The same process happens to form the Bose Einstein condensate matter, but it happens at super low temperatures that are the near absolute zero or the zero kelvin (-273 °C). At this temperature all molecular motion stops, atoms begin to clump together and they lose all their energy. Since there is no more energy to transfer all of the atoms have exactly the same level. The result of this clumping Is the Bose Einstein condensate.
So in essence the Bose Einstein Condensate is formed by cooling a gas of extremely low density to super low temperatures near absolute zero.
The atoms of the Bose Einstein Condensate are the opposite of the atoms in plasma.
|Plasma||Bose Einstein Condensate|
|Super hot||Super Cold|
|Excited atoms||Unexcited atoms|
Why creating Bose Einstein Condensate in microgravity of the international space station ?
One limitation stands in the way of the formation of Bose Einstein Condensate, it is gravity. The Bose Einstein condensates are extremely fragile and the setups used to create them are incredibly delicate, so the pull of gravity felt on Earth make it impossible to create them. This makes their study unfeasible on earth.
The creation of Bose Einstein Condensates on the international space station will make the study of its properties easier. It was observed that the condensates in the microgravity of the international space station can be observed and measured longer than that on earth where the observation is possible for tens of milliseconds while on the international space station it increased to just over a second.
What makes the Bose Einstein Condensates interesting for the scientific studies ?
The Bose Einstein condensates are very fluid, they flow with zero friction, in addition they are superconductive, the electrons can move through a material with zero electrical resistance.

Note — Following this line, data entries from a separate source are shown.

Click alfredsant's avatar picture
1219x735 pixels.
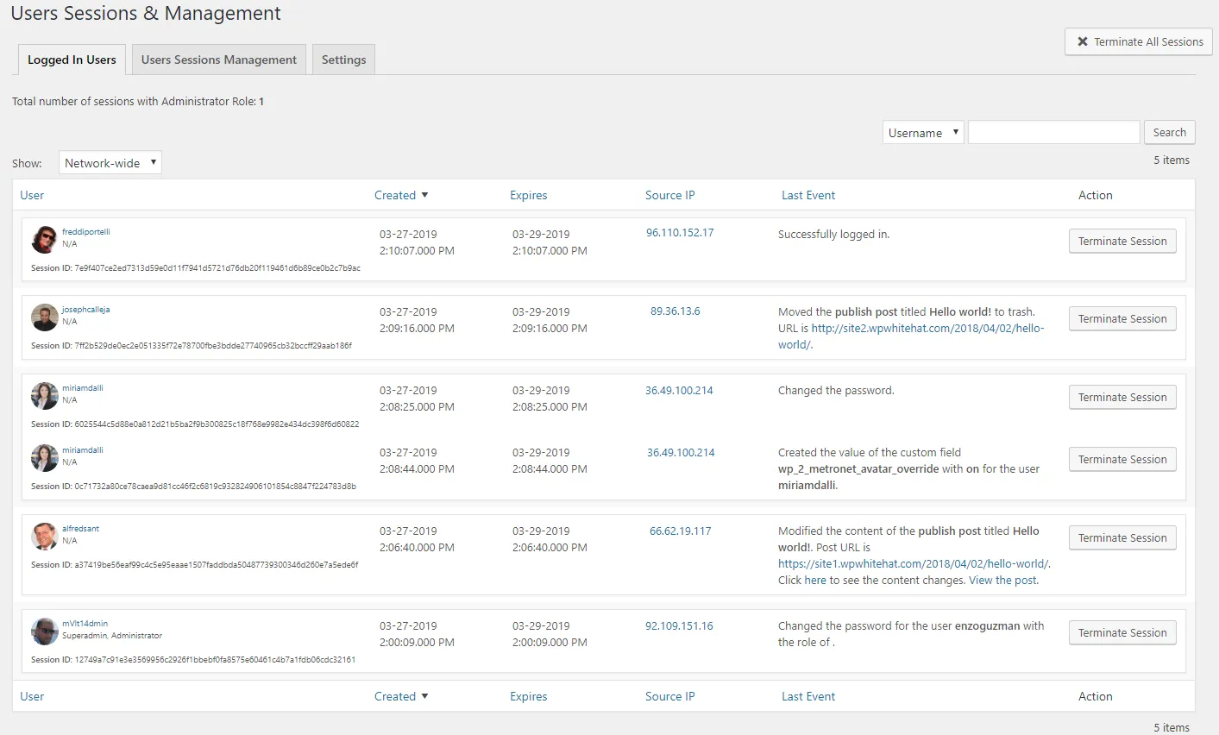(44, 537)
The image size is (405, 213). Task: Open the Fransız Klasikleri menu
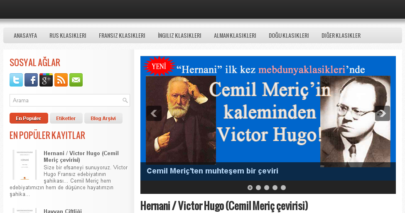click(122, 35)
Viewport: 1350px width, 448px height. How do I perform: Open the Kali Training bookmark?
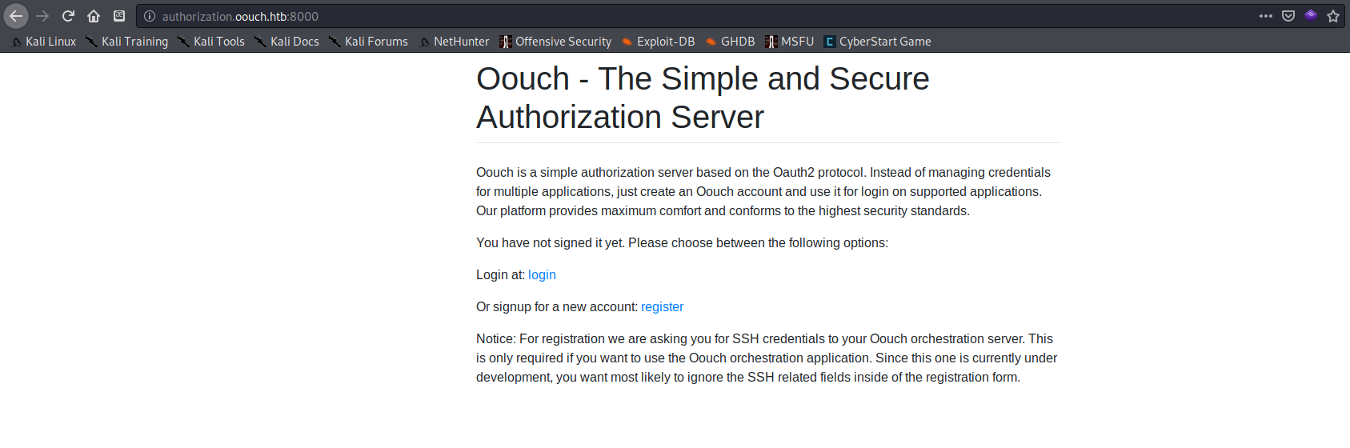(127, 42)
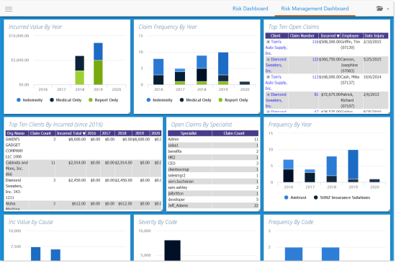Viewport: 396px width, 263px height.
Task: Sort by Incurred Total column header
Action: (71, 133)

Some Experts also believe that the Bose Einstein condensate are related to the mysterious phenomena such as dark energy. The experiments on the international space station will help to:
- Test of general relativity
- Search for dark energy and gravitational waves
- Better navigation of spacecrafts
- Study of quantum mechanics on a macroscopic level
- Prospecting for the subsurface minerals on moon and other planetary bodies.